Buildings.Airflow.Multizone.Examples

Collection of models that illustrate model use and test models

Information

This package contains examples for the use of models that can be found in Buildings.Airflow.Multizone.

Extends from Modelica.Icons.ExamplesPackage (Icon for packages containing runnable examples).

Package Content

Name	Description
CO2TransportStep	Model with transport of CO2 through buoyancy driven flow
ChimneyShaftNoVolume	Model with chimney effect and a steady-state model of a shaft
ChimneyShaftWithVolume	Model with chimney effect and a dynamic model of a shaft
ClosedDoors	Model with three closed doors
NaturalVentilation	Model with flow reversal due to density difference
OneEffectiveAirLeakageArea	Model with an effective air leakage area
OneOpenDoor	Model with one open and one closed door
OneRoom	Model with one room for the validation of the multizone air exchange models
Orifice	Model with an orifice
PowerLaw	Model with powerlaw models
PressurizationData	Model showing how the 'Powerlaw_1DataPoint' model can be used when data is available from a pressurization test.
ReverseBuoyancy	Model with four rooms and buoyancy-driven air circulation that reverses direction
ReverseBuoyancy3Zones	Model with three rooms and buoyancy-driven air circulation that reverses direction
TrickleVent	Model with a trickle vent modelled using the models with flow based on tabulated data
ZonalFlow	Model with prescribed air exchange between two volumes

Buildings.Airflow.Multizone.Examples.CO2TransportStep

Model with transport of CO2 through buoyancy driven flow

Information

This model is based on Buildings.Airflow.Multizone.Validation.ThreeRoomsContam. In addition, a CO₂ source has been added to the left room in the bottom floor. At initial time, all volumes have zero CO₂ concentration. At t=3600 seconds, CO₂ is added to volWes. As time progresses, the CO₂ is transported to the other rooms, and eventually its concentration decays.

Extends from Buildings.Airflow.Multizone.Validation.ThreeRoomsContam (Model with three rooms for the validation of the multizone air exchange models).

Parameters

Modelica definition

Buildings.Airflow.Multizone.Examples.ChimneyShaftNoVolume

Model with chimney effect and a steady-state model of a shaft

Information

This model demonstrate buoyancy-induced air flow through a vertical shaft. On the right, there are two flow paths that are connected to a volume, which is kept at 20°C through a feedback controller, and to the ambient, which is at 0°C. The flow path on the very right consists of an orifice and two models that compute the pressure difference Δp between the bottom and top of the medium column using Δp=h ρ g, where h is the height of the medium column, ρ is the density of the medium column and g is the gravity constant.

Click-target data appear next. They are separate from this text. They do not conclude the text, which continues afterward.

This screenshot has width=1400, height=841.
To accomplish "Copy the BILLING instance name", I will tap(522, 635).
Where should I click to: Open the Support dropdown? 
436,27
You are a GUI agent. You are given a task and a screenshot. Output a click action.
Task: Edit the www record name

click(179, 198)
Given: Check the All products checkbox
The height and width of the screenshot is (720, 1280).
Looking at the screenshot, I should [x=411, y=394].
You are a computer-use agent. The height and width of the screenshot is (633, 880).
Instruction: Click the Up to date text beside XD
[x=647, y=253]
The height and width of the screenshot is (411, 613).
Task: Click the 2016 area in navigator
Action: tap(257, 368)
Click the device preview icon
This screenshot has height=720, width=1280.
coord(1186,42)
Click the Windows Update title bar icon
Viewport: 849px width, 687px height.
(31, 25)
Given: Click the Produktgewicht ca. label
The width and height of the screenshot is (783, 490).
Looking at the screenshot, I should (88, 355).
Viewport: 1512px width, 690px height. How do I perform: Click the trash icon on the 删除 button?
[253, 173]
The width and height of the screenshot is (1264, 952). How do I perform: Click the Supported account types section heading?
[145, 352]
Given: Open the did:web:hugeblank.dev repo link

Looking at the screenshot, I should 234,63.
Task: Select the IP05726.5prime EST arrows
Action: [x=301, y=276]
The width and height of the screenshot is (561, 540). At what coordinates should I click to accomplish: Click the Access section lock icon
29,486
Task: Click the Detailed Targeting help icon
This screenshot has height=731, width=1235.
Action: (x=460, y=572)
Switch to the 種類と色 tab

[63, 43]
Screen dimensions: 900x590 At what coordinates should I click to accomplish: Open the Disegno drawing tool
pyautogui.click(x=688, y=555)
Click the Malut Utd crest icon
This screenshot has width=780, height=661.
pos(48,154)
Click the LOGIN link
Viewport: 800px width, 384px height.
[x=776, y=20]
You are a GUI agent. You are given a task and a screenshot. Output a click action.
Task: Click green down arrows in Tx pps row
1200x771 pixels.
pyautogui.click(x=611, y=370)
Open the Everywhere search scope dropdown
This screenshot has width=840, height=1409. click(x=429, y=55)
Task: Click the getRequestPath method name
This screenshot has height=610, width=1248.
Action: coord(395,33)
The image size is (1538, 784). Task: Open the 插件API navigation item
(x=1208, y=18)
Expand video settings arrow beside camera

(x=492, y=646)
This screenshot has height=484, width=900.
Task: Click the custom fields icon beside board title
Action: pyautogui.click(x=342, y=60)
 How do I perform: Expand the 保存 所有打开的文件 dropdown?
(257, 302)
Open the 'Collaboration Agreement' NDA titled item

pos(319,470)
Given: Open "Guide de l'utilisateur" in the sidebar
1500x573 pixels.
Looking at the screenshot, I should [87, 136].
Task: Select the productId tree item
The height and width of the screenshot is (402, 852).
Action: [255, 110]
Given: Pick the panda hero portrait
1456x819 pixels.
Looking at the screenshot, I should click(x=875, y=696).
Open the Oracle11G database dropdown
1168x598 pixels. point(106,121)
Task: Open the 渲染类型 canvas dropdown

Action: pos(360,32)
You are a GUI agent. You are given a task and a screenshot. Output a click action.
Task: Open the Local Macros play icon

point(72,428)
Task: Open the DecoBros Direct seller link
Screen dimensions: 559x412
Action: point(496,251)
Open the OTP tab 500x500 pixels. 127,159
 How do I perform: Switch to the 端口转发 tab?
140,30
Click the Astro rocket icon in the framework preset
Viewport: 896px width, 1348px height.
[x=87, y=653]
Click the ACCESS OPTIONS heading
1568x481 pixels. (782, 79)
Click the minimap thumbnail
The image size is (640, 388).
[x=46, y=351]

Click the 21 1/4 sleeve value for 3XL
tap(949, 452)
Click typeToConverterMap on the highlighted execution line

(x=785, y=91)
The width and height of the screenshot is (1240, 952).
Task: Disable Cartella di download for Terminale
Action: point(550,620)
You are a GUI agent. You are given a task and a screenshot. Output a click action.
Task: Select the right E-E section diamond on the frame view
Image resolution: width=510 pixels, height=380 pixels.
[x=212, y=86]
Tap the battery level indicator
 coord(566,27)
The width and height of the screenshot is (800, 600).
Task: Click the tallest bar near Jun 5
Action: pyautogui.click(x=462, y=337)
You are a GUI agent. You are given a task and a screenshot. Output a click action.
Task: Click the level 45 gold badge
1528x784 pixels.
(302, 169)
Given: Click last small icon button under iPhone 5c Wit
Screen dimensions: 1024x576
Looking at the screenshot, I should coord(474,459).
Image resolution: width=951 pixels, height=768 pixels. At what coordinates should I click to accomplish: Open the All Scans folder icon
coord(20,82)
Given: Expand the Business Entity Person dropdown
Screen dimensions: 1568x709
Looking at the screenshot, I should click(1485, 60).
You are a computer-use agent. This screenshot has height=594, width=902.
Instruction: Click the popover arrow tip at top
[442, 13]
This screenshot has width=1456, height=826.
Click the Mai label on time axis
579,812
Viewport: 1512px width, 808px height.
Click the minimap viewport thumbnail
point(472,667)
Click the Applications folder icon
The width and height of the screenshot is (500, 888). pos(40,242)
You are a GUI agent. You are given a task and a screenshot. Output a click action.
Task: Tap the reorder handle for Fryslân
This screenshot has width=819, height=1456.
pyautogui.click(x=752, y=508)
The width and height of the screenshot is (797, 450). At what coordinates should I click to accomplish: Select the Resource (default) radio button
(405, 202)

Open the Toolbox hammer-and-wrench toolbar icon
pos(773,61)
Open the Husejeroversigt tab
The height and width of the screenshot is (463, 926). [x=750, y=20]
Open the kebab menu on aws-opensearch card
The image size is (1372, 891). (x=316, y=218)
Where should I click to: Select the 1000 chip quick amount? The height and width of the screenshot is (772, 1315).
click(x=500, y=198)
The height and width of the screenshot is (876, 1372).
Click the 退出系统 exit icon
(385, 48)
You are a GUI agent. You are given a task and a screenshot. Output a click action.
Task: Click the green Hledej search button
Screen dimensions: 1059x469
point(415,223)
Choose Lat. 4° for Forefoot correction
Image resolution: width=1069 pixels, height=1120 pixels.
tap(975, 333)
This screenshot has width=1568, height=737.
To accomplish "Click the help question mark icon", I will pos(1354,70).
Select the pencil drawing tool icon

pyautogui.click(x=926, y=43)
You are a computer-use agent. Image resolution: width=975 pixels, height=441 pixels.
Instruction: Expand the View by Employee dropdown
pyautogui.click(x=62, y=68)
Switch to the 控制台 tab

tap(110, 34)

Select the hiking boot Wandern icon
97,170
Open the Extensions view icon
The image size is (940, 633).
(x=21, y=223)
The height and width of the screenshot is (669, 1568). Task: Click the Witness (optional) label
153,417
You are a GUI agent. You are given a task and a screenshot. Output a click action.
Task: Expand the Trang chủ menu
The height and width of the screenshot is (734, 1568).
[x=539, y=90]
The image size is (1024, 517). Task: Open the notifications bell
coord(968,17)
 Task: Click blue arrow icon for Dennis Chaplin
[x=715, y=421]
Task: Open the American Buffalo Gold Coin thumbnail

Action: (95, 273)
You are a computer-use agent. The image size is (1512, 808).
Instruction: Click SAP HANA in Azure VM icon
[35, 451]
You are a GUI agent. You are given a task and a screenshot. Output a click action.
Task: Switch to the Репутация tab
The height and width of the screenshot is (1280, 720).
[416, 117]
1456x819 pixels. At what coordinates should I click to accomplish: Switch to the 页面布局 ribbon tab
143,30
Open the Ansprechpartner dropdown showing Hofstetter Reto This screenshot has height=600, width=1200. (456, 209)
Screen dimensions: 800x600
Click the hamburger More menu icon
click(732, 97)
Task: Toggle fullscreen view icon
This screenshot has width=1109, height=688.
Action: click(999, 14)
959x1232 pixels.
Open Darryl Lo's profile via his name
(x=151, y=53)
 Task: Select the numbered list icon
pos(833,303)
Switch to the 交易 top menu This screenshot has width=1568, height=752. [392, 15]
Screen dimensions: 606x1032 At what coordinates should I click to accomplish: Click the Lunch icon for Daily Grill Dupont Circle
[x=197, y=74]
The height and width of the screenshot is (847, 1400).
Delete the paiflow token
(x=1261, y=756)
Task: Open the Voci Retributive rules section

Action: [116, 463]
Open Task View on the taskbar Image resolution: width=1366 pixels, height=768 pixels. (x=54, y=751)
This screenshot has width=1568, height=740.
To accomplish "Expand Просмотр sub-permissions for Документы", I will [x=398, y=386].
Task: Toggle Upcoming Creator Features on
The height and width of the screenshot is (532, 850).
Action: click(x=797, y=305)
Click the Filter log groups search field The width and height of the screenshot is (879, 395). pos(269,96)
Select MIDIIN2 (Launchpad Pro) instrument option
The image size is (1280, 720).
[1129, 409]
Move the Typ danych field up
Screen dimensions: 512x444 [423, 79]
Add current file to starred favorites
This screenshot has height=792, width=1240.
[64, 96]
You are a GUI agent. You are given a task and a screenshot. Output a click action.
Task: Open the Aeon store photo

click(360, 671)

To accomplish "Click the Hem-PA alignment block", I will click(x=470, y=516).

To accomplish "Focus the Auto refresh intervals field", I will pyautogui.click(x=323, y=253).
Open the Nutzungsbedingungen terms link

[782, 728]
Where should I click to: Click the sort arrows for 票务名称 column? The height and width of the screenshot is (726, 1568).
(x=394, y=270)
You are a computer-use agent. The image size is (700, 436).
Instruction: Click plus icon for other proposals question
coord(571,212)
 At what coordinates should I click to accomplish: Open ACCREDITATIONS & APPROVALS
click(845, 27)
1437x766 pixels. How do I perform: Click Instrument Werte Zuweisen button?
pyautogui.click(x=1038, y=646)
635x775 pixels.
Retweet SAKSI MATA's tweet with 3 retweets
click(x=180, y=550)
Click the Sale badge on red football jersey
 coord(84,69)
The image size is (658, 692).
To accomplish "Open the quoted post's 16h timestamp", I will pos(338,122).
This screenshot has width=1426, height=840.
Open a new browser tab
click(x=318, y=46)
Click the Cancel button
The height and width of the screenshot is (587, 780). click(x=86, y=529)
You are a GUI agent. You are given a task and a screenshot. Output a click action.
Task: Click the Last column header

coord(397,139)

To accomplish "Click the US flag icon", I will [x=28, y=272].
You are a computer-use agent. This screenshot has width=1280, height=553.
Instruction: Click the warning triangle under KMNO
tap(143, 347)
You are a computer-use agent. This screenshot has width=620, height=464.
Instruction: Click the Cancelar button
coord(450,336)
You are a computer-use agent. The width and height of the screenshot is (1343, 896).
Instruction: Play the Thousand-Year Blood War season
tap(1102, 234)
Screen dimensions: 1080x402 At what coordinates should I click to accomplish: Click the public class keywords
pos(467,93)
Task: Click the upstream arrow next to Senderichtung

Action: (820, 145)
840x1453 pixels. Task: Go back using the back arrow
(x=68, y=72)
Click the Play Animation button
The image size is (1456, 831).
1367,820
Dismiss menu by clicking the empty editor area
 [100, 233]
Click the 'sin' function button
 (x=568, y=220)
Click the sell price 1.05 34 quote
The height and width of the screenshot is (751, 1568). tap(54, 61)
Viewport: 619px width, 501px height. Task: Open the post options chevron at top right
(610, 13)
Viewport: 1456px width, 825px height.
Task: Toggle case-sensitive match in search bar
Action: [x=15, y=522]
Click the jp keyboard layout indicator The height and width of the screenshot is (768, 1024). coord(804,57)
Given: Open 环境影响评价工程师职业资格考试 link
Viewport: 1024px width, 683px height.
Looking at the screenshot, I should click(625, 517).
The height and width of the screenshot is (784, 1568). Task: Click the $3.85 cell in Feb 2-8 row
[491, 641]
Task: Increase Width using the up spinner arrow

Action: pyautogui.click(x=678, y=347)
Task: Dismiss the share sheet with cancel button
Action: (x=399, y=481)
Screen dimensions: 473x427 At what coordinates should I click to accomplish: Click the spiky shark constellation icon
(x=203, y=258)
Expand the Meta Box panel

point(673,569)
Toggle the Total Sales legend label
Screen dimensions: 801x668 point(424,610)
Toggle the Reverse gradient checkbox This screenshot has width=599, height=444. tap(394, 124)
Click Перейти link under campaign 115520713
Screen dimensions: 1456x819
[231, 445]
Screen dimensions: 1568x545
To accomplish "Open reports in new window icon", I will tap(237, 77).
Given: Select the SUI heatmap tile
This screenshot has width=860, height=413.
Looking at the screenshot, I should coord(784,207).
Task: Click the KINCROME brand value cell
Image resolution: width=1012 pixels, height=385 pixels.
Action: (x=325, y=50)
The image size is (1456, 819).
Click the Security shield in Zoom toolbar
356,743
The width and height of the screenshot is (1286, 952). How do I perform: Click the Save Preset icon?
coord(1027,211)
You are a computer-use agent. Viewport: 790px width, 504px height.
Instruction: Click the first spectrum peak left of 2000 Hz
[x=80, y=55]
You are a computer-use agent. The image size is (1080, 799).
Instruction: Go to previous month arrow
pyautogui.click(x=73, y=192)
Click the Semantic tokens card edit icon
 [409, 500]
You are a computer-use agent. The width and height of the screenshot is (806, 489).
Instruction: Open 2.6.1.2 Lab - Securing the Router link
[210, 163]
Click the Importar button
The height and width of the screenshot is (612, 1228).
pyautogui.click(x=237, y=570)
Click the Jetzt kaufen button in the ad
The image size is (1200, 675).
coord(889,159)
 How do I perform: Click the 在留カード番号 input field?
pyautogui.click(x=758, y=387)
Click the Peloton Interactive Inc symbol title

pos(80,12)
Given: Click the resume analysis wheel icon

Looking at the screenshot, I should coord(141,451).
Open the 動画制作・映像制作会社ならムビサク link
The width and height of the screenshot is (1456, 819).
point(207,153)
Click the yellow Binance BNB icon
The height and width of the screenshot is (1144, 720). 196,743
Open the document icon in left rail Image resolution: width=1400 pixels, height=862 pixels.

The top model is parameterized to use the density from the ambient, whereas the bottom model is parameterized to use the density from the room volume, regardless of the flow direction. In the other flow path, the model sha is parameterized to use the density of the inflowing medium. Thus, these models can be thought of as a chimney to the left, and a roof with a leakage on the right. The chimney height starts 1.5 m below the roof, and ends 1.5 m above the roof.

The flow boundary condition of the model boundary is such that at the start of the simulation, air flows from boundary to roo until t=600 seconds. Then, the flow rate is set to zero until t=1800 seconds. Since the shaft sha is filled with 20°C air, there is a circulation in the clock-wise direction; up the shaft, and down the other flow path. Next, until t=2400 seconds, air is extracted from the volume roo, and then the flow rate of boundary is set to zero. Since the shaft sha is now filed with air at 0°C, there is a counter clock-wise flow; down the shaft, and up the other flow path.

Extends from Modelica.Icons.Example (Icon for runnable examples).

Modelica definition

Buildings.Airflow.Multizone.Examples.ChimneyShaftWithVolume

Model with chimney effect and a dynamic model of a shaft

Information

This model is identical to Buildings.Airflow.Multizone.Examples.ChimneyShaftNoVolume, except that the chimney model is not steady-state, but rather dynamic as it contains an air volume. The air volume is approximated as being well-mixed. (Stratified volumes could be approximated by using multiple instances of the model sha that are connected in series.)

Extends from Modelica.Icons.Example (Icon for runnable examples).

Modelica definition

Buildings.Airflow.Multizone.Examples.ClosedDoors

Model with three closed doors

Information

This model consists of three volumes that are connected among each other through three doors that all have the same geometry. All doors are closed, but they are not air-tight. Heat is added and removed from volB which induces a small air flow through the doors.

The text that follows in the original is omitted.